Today, a coworker of mine suggested to me that I looked like a villain from an animé. A coworker who has never had any outside contact from anyone at OU, unless Curtis spoke with him for awhile last week when he was in town.

This befuddled and flabbergasted me. Until I realised that, yes, I am animé.

I'm done denying it. there's so much evidence there to lead anyone to this conclusion. It's time to embrace reality.

Let's look at the facts:

Clearly, all I'm missing is some douchey protagonist who likes pop music, shopping at the mall all day long, and grows breasts during embarrassing moments.

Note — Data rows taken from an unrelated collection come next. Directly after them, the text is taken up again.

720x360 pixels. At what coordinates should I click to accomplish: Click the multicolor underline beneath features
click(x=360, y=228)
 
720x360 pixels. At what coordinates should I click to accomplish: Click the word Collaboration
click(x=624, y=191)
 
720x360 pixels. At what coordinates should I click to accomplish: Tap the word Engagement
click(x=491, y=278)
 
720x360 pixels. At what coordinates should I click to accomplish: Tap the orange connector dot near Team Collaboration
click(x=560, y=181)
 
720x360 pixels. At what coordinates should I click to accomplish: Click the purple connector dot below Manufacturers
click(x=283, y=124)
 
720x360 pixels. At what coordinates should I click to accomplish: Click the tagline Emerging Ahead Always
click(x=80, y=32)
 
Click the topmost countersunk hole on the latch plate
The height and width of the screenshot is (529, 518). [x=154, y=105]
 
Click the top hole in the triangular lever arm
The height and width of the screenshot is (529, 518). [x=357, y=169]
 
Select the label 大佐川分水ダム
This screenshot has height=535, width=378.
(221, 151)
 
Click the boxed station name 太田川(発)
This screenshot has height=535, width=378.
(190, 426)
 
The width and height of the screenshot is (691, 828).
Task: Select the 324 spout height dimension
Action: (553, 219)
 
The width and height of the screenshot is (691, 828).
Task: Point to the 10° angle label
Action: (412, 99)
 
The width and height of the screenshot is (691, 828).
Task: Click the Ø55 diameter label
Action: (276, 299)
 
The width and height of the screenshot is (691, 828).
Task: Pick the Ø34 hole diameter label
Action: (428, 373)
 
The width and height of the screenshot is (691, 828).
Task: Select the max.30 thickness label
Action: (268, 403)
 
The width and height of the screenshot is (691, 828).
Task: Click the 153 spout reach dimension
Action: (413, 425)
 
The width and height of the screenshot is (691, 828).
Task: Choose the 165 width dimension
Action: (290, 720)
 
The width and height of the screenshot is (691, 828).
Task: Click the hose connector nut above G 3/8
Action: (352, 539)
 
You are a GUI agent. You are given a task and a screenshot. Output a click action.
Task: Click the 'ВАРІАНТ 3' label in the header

Now that I understand my life's purpose, it's time to fully perform my role as a Japanimated villain. Heretofore, I've only quietly undermined the status-quo a little bit, whenever I felt it was convenient to do so. It is now time for me to focus my efforts on truly sinister plots.

But first, I need minions. It's feasible to cause a little mischief here and there as a solo act, but to really screw with the system, an army of brainwashed goons is entirely in order. How to acquire these goons, though?

I've got it. I'll start a cult.

That should be easy enough. I mean, those Heaven's Gate folks joined up just for a free pair of sneakers, and I'm a heck of a lot more charismatic than that Marshall Applewhite guy ever was.

I'll just adapt a few teachings from the Scientologists, throw in some nifty Illuminati rituals, tell everyone I have custody of Ronald Reagan's skull, and I'll have all the goons I'll ever need. If there's one thing I've learned from cults, it's that if a technique ain't broke, keep doing it until you've got a housefull of clean slates ready to down a bowl of Kool-Aid for your cause.

With that phase complete, I can now wreak havoc as I see fit. And once I obtain power over the masses, what's the first thing I'm most likely to do? That's right. Build a giant robot, manned by a fourteen-year-old asian girl, and destroy all animé. CDs, DVDs, video tapes, hard drives with DivX'd episodes on it, the original broadcast tapes, any animation cells I can get my hands on, and finally, infect all animé voice actors with a chronic case of bronchitis.

I will fill this new void of entertainment with positive, uplifting programming targeted for the proliferation of my cult's ideals, and instating a global desire to extinguish the sun's harmful rays. All of them.

I'll have other side agendas, to be sure, because I'll have at least 22 episodes before I'm canceled, but that's a chance I'll have to take. I may as well take advantage of the opportunity while the time is right.

Once that's all over, I'll have plenty of time to think about what I've done in the Shady Acres Mental Asylum.